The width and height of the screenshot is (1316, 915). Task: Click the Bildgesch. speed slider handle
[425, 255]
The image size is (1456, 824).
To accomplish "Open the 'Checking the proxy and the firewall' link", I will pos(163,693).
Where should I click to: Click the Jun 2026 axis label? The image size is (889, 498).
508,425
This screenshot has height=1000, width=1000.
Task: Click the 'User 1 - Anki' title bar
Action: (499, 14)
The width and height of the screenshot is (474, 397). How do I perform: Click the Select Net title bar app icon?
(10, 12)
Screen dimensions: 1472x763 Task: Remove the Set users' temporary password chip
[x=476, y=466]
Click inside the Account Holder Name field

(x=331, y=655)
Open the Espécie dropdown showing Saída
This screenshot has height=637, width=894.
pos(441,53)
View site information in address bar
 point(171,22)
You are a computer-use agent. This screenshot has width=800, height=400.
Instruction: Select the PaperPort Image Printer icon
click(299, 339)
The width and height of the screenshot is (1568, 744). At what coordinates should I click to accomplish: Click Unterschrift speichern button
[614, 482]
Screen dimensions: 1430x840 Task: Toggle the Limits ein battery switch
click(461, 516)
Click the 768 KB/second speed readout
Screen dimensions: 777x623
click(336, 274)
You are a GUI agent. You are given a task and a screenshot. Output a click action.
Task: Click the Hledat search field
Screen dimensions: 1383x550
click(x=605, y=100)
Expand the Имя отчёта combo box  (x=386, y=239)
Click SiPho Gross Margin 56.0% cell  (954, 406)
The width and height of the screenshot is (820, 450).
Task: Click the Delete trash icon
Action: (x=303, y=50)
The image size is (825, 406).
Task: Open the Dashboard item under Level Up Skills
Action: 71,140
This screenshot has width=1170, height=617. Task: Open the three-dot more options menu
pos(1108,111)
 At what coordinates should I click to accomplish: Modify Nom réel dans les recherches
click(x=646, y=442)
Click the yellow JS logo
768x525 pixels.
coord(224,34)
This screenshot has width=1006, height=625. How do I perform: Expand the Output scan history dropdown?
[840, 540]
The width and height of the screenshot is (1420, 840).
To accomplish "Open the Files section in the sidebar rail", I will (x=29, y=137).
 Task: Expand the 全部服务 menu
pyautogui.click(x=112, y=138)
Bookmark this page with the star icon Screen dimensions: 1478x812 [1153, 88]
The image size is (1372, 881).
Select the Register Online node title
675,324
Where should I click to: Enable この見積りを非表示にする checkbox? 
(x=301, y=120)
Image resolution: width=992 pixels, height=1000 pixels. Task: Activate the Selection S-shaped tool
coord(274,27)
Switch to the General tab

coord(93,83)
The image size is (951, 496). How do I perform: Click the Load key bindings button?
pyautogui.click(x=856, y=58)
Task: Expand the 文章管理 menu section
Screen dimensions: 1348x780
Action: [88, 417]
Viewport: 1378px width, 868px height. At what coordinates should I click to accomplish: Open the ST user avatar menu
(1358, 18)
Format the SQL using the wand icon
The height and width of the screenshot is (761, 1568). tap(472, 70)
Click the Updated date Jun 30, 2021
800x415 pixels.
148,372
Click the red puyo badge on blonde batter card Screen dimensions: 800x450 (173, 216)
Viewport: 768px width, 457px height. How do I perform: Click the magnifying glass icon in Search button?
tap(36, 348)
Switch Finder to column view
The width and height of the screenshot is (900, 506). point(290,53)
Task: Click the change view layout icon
==*==
■ **Prompt**
Recast the lines as a JSON list of strings, one string per line and blank lines omitted, covering everything from the line containing "Image resolution: width=992" down to the end of the lines above.

■ **Result**
[
  "Image resolution: width=992 pixels, height=1000 pixels. Task: Activate the Selection S-shaped tool",
  "coord(274,27)",
  "Switch to the General tab",
  "coord(93,83)",
  "The image size is (951, 496). How do I perform: Click the Load key bindings button?",
  "pyautogui.click(x=856, y=58)",
  "Task: Expand the 文章管理 menu section",
  "Screen dimensions: 1348x780",
  "Action: [88, 417]",
  "Viewport: 1378px width, 868px height. At what coordinates should I click to accomplish: Open the ST user avatar menu",
  "(1358, 18)",
  "Format the SQL using the wand icon",
  "The height and width of the screenshot is (761, 1568). tap(472, 70)",
  "Click the Updated date Jun 30, 2021",
  "800x415 pixels.",
  "148,372",
  "Click the red puyo badge on blonde batter card Screen dimensions: 800x450 (173, 216)",
  "Viewport: 768px width, 457px height. How do I perform: Click the magnifying glass icon in Search button?",
  "tap(36, 348)",
  "Switch Finder to column view",
  "The width and height of the screenshot is (900, 506). point(290,53)",
  "Task: Click the change view layout icon"
]